I had a look (as it triggered the guard I added before..), and I think I
know what happened. So far I think it's a question to the new ioctl()
interface, which I'd like to double check with you all. See below.

On Wed, Nov 15, 2023 at 01:07:18PM -0800, Andrei Vagin wrote:
> Cc: Peter and Muhammad
>
> On Wed, Nov 15, 2023 at 6:41 AM syzbot
> <syzbot+e94c5aaf7890901ebf9b@xxxxxxxxxxxxxxxxxxxxxxxxx> wrote:
> >
> > Hello,
> >
> > syzbot found the following issue on:
> >
> > HEAD commit: c42d9eeef8e5 Merge tag 'hardening-v6.7-rc2' of git://git.k..
> > git tree: upstream
> > console+strace: https://syzkaller.appspot.com/x/log.txt?x=13626650e80000
> > kernel config: https://syzkaller.appspot.com/x/.config?x=84217b7fc4acdc59
> > dashboard link: https://syzkaller.appspot.com/bug?extid=e94c5aaf7890901ebf9b
> > compiler: gcc (Debian 12.2.0-14) 12.2.0, GNU ld (GNU Binutils for Debian) 2.40
> > syz repro: https://syzkaller.appspot.com/x/repro.syz?x=15d73be0e80000
> > C reproducer: https://syzkaller.appspot.com/x/repro.c?x=13670da8e80000
> >
> > Downloadable assets:
> > disk image: https://storage.googleapis.com/syzbot-assets/a595d90eb9af/disk-c42d9eee.raw.xz
> > vmlinux: https://storage.googleapis.com/syzbot-assets/c1e726fedb94/vmlinux-c42d9eee.xz
> > kernel image: https://storage.googleapis.com/syzbot-assets/cb43ae262d09/bzImage-c42d9eee.xz
> >
> > IMPORTANT: if you fix the issue, please add the following tag to the commit:
> > Reported-by: syzbot+e94c5aaf7890901ebf9b@xxxxxxxxxxxxxxxxxxxxxxxxx
> >
> > ------------[ cut here ]------------
> > WARNING: CPU: 1 PID: 5071 at arch/x86/include/asm/pgtable.h:403 pte_uffd_wp arch/x86/include/asm/pgtable.h:403 [inline]

This is the guard I added to detect writable bit set even if uffd-wp bit is
not yet cleared.
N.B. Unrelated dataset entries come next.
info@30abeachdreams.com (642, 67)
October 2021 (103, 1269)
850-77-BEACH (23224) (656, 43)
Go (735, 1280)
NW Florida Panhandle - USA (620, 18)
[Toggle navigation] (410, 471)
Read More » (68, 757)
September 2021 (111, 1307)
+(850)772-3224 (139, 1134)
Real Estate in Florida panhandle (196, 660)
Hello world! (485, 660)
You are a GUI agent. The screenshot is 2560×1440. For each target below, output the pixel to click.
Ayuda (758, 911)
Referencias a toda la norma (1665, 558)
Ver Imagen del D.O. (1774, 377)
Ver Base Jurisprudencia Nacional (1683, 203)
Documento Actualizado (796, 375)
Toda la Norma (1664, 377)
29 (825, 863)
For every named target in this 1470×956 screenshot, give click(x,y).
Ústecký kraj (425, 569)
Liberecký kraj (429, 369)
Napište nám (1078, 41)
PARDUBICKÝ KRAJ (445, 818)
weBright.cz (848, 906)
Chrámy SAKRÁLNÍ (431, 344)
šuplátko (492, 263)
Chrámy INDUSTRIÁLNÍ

It means something obviously wrong happened.

Here afaict the wrong thing is ioctl(PAGEMAP_SCAN) allows applying uffd-wp
bit to VMA that is not even registered with userfault. Then what happened
is when the page is written, do_wp_page() will try to reuse the anonymous
page with the uffd-wp bit set, set W bit on top of it.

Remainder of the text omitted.